Wind Stress and Wind Stress Curl Anomalies Preceding Warm Events

Because the net air–sea heat flux anomalies did not explain the observed warming events even when we allowed for possible changes in MLD (Sections 3.2 and 3.3), we next examined the role of changes in wind forcing, motivated by studies of analogous warming events in the CCS (Section 1.2). In the area where warming was observed in this study, the composite anomaly in surface wind stress magnitude is negative everywhere, indicating weakened wind stress (blue shading within the red contour in Figure 9). The reduction in wind stress magnitude during the warming events is substantial (0.05–0.1 Pa), especially given that these filtered anomalies have time scales >10 days. Within several hundred km of the coast, the anomaly in wind stress is comparable to the magnitude of the summer climatological mean wind stress (Figure 1), indicating that at the times of peak warming during the development of extreme SST anomalies, the wind stress is close to zero in an area extending hundreds of km to the south, west, and north of Punta Lavapié. South of the area of warming, there is a smaller area of weaker positive anomaly in wind stress magnitude (red shading in Figure 9). The areas of negative and positive wind stress magnitude anomaly are separated by a region of no significant wind stress magnitude anomaly about 40 km wide, indicating that a dipole structure in the wind stress anomaly is associated with these extreme warming events.

# Collected material:
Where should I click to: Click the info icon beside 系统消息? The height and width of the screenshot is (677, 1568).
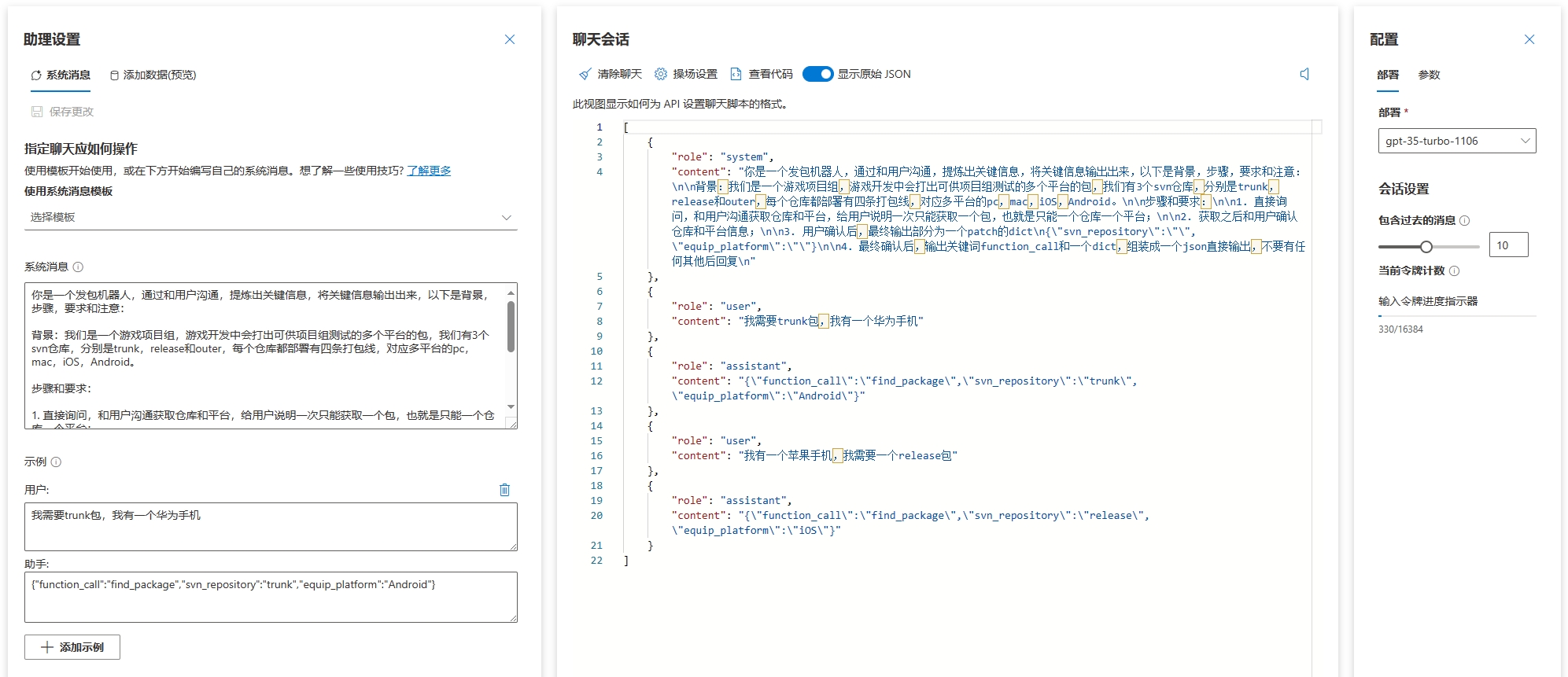click(78, 267)
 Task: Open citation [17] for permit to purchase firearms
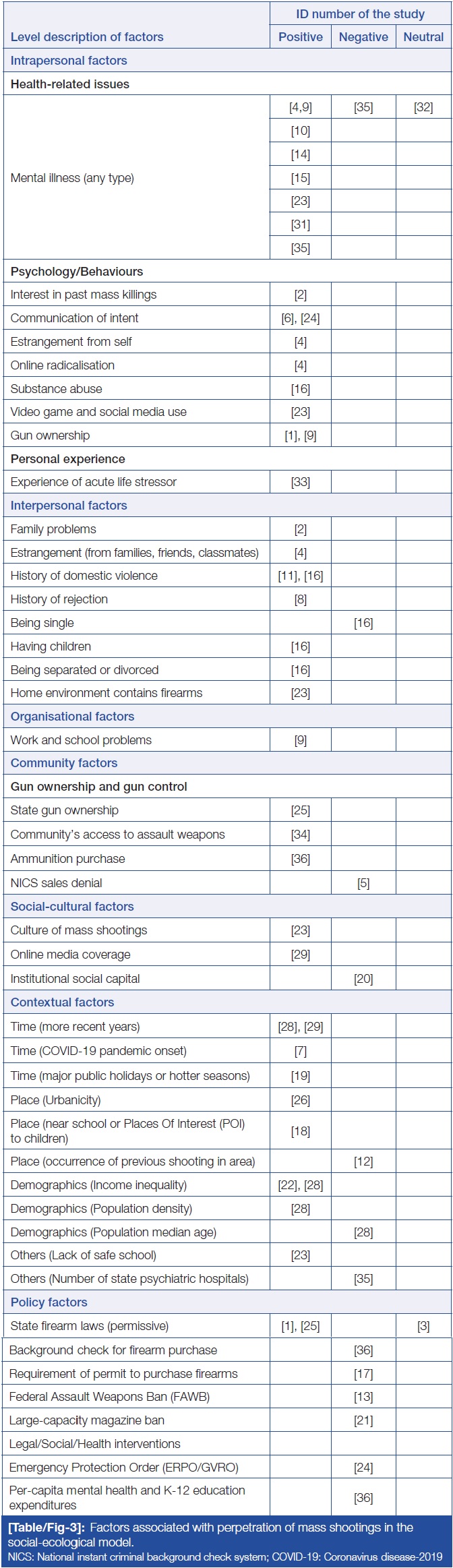pos(363,1374)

# Your instructions:
In the passage on wind stress anomalies before warm events, how large is the reduction in wind stress magnitude during the warming events?

# Solution below:
0.05–0.1 Pa